§ Set exercise A: Reproduce the section of the essay on African luxury menswear below word for word, starting at "African men have" and ending at "house by centuries.".
§ Set exercise B: Extend the essay on African luxury menswear below, picking up right after its final sentence.

§ Passage:
The Designers Who Carry This Forward

The contemporary African designers working within this tradition are not reviving something lost. They are continuing something that has never stopped. Kenneth Ize, whose label is built on Aso Oke weaving traditions from southwestern Nigeria, puts the principle plainly. “The label began from the stories my mother told me growing up, which I would then interpret through experimenting with textiles,” he told Sleek Magazine in 2019. “I really see this label exploring the rich and limitless possibilities offered by Nigerian culture, as we have so many stories to tell.” The Yoruba Aso Oke tradition Ize works within is one of the oldest hand-woven textile systems in West Africa. His collections are not references to that tradition. They are extensions of it.

Thebe Magugu’s Johannesburg-based label operates on the same foundational logic. His practice is explicitly archival: capturing histories, people, and cultures at risk of erasure and giving them form through cloth. “Other people have historically told our story as Africans,” he has said. “We wanted to create a brand that authentically tells those stories.” As he has articulated, Magugu’s customer becomes a custodian of African history simply by wearing the piece. That is not a brand proposition. It is a continuation of the principle that dress carries cultural knowledge.

Ohimai Atafo, who trained at the Savile Row Academy in Leeds before founding his Lagos-based label, brings the argument to its sharpest contemporary form: African tailoring that meets global construction standards without requiring a European reference point to validate it. His work demonstrates that the precision and restraint historically embedded in African menswear are not incompatible with international luxury standards. It is, in fact, the same thing expressed through a different tradition. As Omiren Styles has documented, the discipline of dressing well in African men’s wear contexts has always been inseparable from cultural knowledge, not separate from it.

The Omiren Argument

African men have been practising luxury as a knowledge system for centuries. When British officers documented Oba Ovonramwen in 1897 wearing coral beads from wrist to elbow, they were describing a man dressed within a symbolic grammar that had been developing since at least the 15th century, one in which every bead carried legal, spiritual, and diplomatic weight. That is not an ornament. That is a luxury system. The Benin Kingdom’s dress traditions, documented in brass and confirmed in British Museum records, predate every European heritage fashion house by centuries.

The global fashion industry’s current discovery of quiet luxury and stealth wealth is a rediscovery of a logic that African dress cultures institutionalised long before the first European heritage house was founded. The principle that refinement lives in material quality, cultural knowledge, and restraint rather than visible branding is not an innovation. It is what the Asante goldsmith understood when he cast a pectoral for the Asantehene. It is what the Tuareg silversmith understood when he made an amulet that only its wearer could fully read. It is what the Yoruba Aso Oke weaver understood when she produced a cloth whose pattern carried information no fashion-week label could replicate.

African luxury was never built on visibility. It was built on knowledge: knowing the story behind a fabric, reading the social weight of a coral bead, understanding which fragrance belongs to which occasion. That knowledge system predates every European heritage brand by centuries. African menswear does not need to compete for a place in the global luxury tier. It needs the global luxury tier to develop the vocabulary to recognise what was already there.

The system that taught African men to want a logo was the aberration. The knowledge system that preceded it is still here.

§ Recorded data:
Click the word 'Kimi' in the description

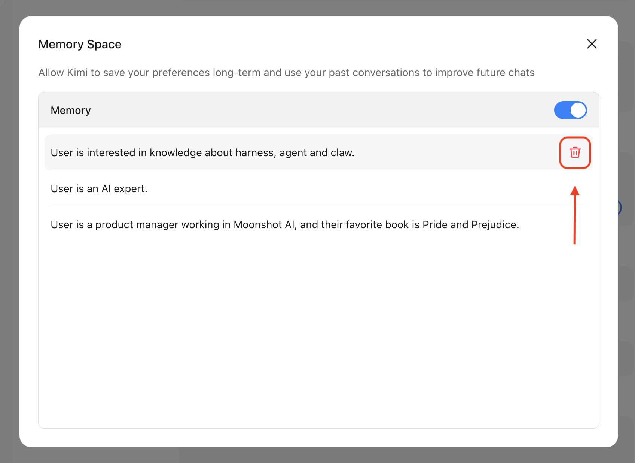click(77, 72)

§ Exercise output A:
African men have been practising luxury as a knowledge system for centuries. When British officers documented Oba Ovonramwen in 1897 wearing coral beads from wrist to elbow, they were describing a man dressed within a symbolic grammar that had been developing since at least the 15th century, one in which every bead carried legal, spiritual, and diplomatic weight. That is not an ornament. That is a luxury system. The Benin Kingdom’s dress traditions, documented in brass and confirmed in British Museum records, predate every European heritage fashion house by centuries.

§ Exercise output B:
Frequently Asked Questions

What does “quiet luxury” mean in the context of African menswear?

In African menswear, quiet luxury has never been a trend. It is a centuries-old principle: that refinement is communicated through material quality, cultural knowledge, and precision of dress rather than visible branding. The coral bead regalia of the Benin Kingdom, the Akan goldwork of the Asante Empire, and the indigo-dyed cloth of the Sahel all operated on this logic long before the term entered the global fashion conversation.

How has craftsmanship shaped luxury in African menswear?

African luxury traditions are built on the knowledge required to produce and read the things worn. Benin brass casting and coral bead regalia encoded legal, spiritual, and diplomatic authority. Akan goldsmiths used lost-wax casting to produce pieces that signalled rank and lineage. Tuareg silverwork communicates identity and regional affiliation to those who know the system. In each case, luxury is inseparable from the cultural knowledge surrounding the object.

What role does fragrance play in African men’s style?

Fragrance is structural in many African dress traditions, not incidental. On the Swahili Coast and across North Africa, bakhoor and oud have been used for centuries to scent clothing and mark ceremonial occasions. In West Africa, specific fragrances signal occasion and status within a cultural grammar that operates alongside the visual elements of dress. Fragrance is part of the cultural language through which elegance is communicated, and it cannot be separated from the dress system to which it belongs.

Which contemporary designers are working within this tradition?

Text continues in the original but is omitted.